His real name was Hiram King Williams and he was born in Mount Olive, Alabama, to lumber company railroad engineer Elonzo Williams and his wife Jessie "Lillie" Skipper Williams. Williams was born with spina bifida, a spinal column disorder which led to a lot of physical pain and set up his later abuse of drugs and alcohol.
The family moved to several south Alabama towns, following Elonzo's work assignments. His mother opened boarding houses in towns named Greenville and Garland and they managed to stay above water during the bleak years of the Depression.
When they moved to Georgianna, Hiram he met Rufus Payne, a black street performer who taught him how to play guitar.
In July, 1937 Williams started calling himself Hank, thinking that Hank sounded better than Hiram when he came to country music. He got his start singing on the radio in Montgomery beginning his music career in 1937 on radio station WSFA, where producers hired him to host his own 15 minute program twice a week for $15. (That's about $246 a week by today's standards.)

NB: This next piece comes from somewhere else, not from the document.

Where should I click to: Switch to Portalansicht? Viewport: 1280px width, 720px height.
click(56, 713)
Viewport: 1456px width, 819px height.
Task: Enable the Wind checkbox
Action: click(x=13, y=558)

When several members of his band, the "Drifting Cowboys" were drafted into the military for World War II, Hank had trouble with their replacements. Hank had a 4-F deferment because of injuries he suffered in a Texas rodeo accident. He fell from a bull.
This is also when his drinking became a problem and WSFA dismissed him because of his alcoholism.
He failed in a 1946 audition for Nashville's "Grand Ole Opry", but signed a deal with Sterling Records that year, moving on to MGM Records in 1947. That's when his string of hits started.
He recorded many of his own songs - 35 of them became Top Ten Hits, including eleven Number Ones.
Some of his major hits included "Hey Good-Looking"
Other memorable songs were "Take These Chains from My Heart", "I'm So Lonesome I Could Cry" and "Jambalaya (on the Bayou)".
"Your Cheatin' Heart" was written and recorded in 1952, but released after his 1953 death.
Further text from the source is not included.